Peace yes, denuclearization might be tricky


07:05, May 03, 2018


(Photo: Screenshot of CGTN video)

A few days after promising an inter-Korean summit and before the closely anticipated Trump-Kim meeting, Chinese Foreign Minister Wang Yi is in Pyongyang for a two-day official visit, at the invitation of his DPRK counterpart Ri Yong Ho.

It is expected that both parties will seek more coordination between Beijing and Pyongyang ahead of the Trump-Kim meeting. China’s involvement in the peace process on Korean Peninsula is both natural and crucial, as Zhao Tong, research fellow at the Carnegie-Tsinghua Center for Global Policy states.

He points out, the DPRK has made noticeable efforts to deescalate the tensions on peninsula. After the bilateral summit between the ROK and DPRK concluded, it makes sense to involve more relevant parties and “broaden the process to multilateral meeting.” As the ROK President has reiterated, China has made great contribution to bring about the recent diplomatic process.
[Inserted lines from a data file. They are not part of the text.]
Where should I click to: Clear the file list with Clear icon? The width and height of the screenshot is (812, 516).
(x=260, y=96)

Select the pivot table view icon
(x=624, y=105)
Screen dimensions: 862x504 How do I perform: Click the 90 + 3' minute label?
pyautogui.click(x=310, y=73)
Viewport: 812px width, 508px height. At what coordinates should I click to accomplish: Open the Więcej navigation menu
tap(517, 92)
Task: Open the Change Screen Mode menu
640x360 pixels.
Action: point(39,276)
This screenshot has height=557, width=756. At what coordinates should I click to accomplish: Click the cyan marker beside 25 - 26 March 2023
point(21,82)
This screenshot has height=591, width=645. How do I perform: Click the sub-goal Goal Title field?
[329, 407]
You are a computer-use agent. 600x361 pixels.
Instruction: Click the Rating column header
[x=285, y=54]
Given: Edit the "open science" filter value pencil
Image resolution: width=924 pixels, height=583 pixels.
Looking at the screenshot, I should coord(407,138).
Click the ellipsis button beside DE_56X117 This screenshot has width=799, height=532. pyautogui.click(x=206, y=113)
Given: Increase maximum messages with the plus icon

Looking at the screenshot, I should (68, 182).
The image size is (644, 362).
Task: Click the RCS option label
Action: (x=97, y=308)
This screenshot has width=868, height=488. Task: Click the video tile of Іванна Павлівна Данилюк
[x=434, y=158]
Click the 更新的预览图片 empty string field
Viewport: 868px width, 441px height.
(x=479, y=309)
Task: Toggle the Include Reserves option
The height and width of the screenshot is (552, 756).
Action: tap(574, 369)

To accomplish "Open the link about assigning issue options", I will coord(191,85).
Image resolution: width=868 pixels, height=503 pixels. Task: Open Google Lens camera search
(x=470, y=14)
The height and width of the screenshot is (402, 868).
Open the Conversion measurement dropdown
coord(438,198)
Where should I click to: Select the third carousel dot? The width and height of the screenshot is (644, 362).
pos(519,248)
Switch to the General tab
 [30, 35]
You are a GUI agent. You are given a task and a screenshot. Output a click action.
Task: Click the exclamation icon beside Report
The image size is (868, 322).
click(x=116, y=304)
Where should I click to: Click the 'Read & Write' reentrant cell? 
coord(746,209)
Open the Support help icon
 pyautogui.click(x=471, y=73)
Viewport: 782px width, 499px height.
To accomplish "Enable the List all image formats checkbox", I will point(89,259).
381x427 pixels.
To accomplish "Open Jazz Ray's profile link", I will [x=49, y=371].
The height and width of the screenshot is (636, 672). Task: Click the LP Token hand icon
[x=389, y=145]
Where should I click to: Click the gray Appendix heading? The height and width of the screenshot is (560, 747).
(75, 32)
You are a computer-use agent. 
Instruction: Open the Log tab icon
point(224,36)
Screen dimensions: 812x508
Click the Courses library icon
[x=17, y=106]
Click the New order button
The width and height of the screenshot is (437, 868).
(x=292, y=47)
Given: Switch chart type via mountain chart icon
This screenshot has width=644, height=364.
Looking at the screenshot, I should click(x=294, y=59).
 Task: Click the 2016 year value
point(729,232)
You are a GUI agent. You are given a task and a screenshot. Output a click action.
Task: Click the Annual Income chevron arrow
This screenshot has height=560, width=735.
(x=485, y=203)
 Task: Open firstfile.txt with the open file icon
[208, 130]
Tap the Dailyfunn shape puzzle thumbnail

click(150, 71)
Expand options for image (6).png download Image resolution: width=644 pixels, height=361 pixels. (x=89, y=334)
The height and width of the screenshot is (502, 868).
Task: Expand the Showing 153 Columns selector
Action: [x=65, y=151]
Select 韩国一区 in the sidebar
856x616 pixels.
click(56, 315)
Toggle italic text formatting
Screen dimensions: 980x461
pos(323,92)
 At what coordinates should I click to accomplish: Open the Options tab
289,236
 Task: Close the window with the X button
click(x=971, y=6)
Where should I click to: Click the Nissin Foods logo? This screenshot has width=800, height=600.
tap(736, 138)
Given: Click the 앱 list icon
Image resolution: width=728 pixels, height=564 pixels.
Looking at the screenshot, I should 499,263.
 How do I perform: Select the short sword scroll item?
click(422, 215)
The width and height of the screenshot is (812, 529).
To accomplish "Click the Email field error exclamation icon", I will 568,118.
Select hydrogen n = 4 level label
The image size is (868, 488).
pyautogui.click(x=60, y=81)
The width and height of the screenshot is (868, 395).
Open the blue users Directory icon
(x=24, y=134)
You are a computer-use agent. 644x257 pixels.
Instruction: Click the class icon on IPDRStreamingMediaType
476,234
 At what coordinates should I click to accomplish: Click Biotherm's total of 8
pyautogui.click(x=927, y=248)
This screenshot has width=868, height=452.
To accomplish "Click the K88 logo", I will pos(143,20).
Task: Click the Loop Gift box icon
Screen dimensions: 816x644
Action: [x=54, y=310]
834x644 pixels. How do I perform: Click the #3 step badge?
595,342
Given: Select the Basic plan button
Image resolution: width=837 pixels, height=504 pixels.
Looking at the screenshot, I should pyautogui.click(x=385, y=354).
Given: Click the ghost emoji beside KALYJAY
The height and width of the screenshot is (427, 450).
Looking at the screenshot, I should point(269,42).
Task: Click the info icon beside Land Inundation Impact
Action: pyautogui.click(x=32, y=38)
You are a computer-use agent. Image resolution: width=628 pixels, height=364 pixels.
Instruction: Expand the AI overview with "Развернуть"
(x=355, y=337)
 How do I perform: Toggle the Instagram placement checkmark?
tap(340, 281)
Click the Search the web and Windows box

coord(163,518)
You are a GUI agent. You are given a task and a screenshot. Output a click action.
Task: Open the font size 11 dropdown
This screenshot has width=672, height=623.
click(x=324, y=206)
In the meantime, the efforts to replace the current armistice treaty with a permanent peace treaty should also include China. In 1953, it was signed by China and the DPRK on one side, and US and other United Nations on the other. Thus it is reasonable that China is interested in what the future security structure on Peninsula would look like.

But regarding the concrete measures for a nuclear-free Korean Peninsula, Zhao holds a more cautious view. “My personal assessment is that North Korea has a strong interest to keep the core nuclear capabilities it has already acquired.”

As Sun Xinjie , the Deputy Dean at School of International and Public Affairs, wrote on the Financial Times, for the DPRK, denuclearization is a future vision, not an immediate action demanded by the United States. Although the DPRK has announced to suspend nuclear tests, Kim’s promise of “never using nuclear weapons” is based on the premise that there is no nuclear “threat or provocation” to the country. The deep distrust between the two countries and the major differences the two leaders have on denuclearization will certainly cast a shadow on the peace and denuclearization process in the future.

In this regard, Zhao thinks that the role of China is particular important. “Big powers like China and US should start coordination right now,” he added. The trust mechanism between Pyongyang and Washington is a bumpy process and China’s role is indispensable.